22/04/2025
Message reçu à 22h43. Aucune signature. Une adresse : une chocolaterie. Un mot d’ordre : discrétion.
Bon… J’ai déjà eu des demandes étranges. Mais là, on entre en territoire inconnu. Et le chocolat, moi, j’dis jamais non.
Le lendemain, je pousse la porte d’une boutique à l’ancienne.
Carrelage noir et blanc. Senteur de cacao chaud. Sourires polis.
Mais mon contact, lui, m’attend ailleurs.
— C’est dans l’arrière-boutique. Ne dis rien, suis-moi.
Escalier étroit. Porte grinçante. Ambiance semi-clandestine.
Et là, au milieu de vieilles boîtes de pralines et de moules en cuivre… un type se retourne.
Grand manteau, regard intense, énergie douce mais déterminée.
Salut, moi c’est Charlie.
…C’est une blague ?
Il sourit.
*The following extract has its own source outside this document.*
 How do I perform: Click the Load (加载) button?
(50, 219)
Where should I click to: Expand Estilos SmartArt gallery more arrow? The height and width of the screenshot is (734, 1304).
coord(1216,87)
Rien ne confirme, rien ne dément.
On s’assoit sur des cartons de cacao. Il me parle. De sa vision, de son ras-le-bol, de son rêve.
Redonner du sens au personal branding. Le vrai.
Pas ces mises en scène larmoyantes, ces selfies en jogging dans le canapé, ou ces postures “authentiques” aussi naturelles qu’un filtre Instagram.
Je capte direct chez lui un truc rare : une générosité brute.
Et cette flamme dans les yeux quand il parle de sa mission :
« Je veux ressusciter le vrai personal branding. Assez des clones. Assez des fausses vulnérabilités qui racolent. Je veux que chaque entrepreneur ose être lui-même. »
— Tu prêches un convaincu, Charlie.
Et là, il se penche vers moi :
« Faut que tu les bouscules, avec ton côté punk/rock.
Parce que franchement… j’en peux plus de Violette qui veut tout, tout de suite, vend du vent, et bloque tout ce qui la contredit.
Et Véruca, l’influenceuse capricieuse, qui t’efface dès que tu likes pas ses posts. »
Je rigole. Lui, pas du tout.
« Y’a plus de place pour les vrais. Aide-moi. Toi, tu captes ce qu’il y a derrière. Le feu, la tendresse, les tripes. Fais-les rayonner. »
Il se lève. Me montre un escalier. Un espace à l’étage.
Mur en briques, lumière rasante. Étagères pleines de livres sur les émotions, les couleurs, la communication.
— Ici, on fera les portraits. Mais pas comme d’hab. Tu observes, tu captes ce que je dégage…
— C’est ce que je fais toujours, Charlie. Je vois ce qui résonne. Et je le révèle.
Je déclenche une première photo.
Il bouge à peine, mais tout est là : sa douceur, sa révolte, sa volonté de réveiller les consciences… et une once de malice.
— T’as vu ? Pas besoin de décor clinquant. Juste un bon œil. Et une bonne dose de sincérité.
Je souris. Ce shooting improbable me ressemble.
Tout est dans l’écoute. L’univers. Les détails qui comptent.
Mais soudain… un grondement. Une cloche. Une odeur de cacao encore plus intense.
Tout se brouille, j’ouvre les yeux.
Mon réveil sonne. 7h12. J’ai rêvé. Sérieux ?
Foutu chocolat de Pâques.
Mais une chose est sûre :
Ce rêve-là, il avait du vrai.
Et peut-être bien que Charlie existe.
Dans chaque personne qui ose se montrer sans fard.
Le personal branding ne devrait jamais être une recette.
Il mérite d’être incarné. Pas copié.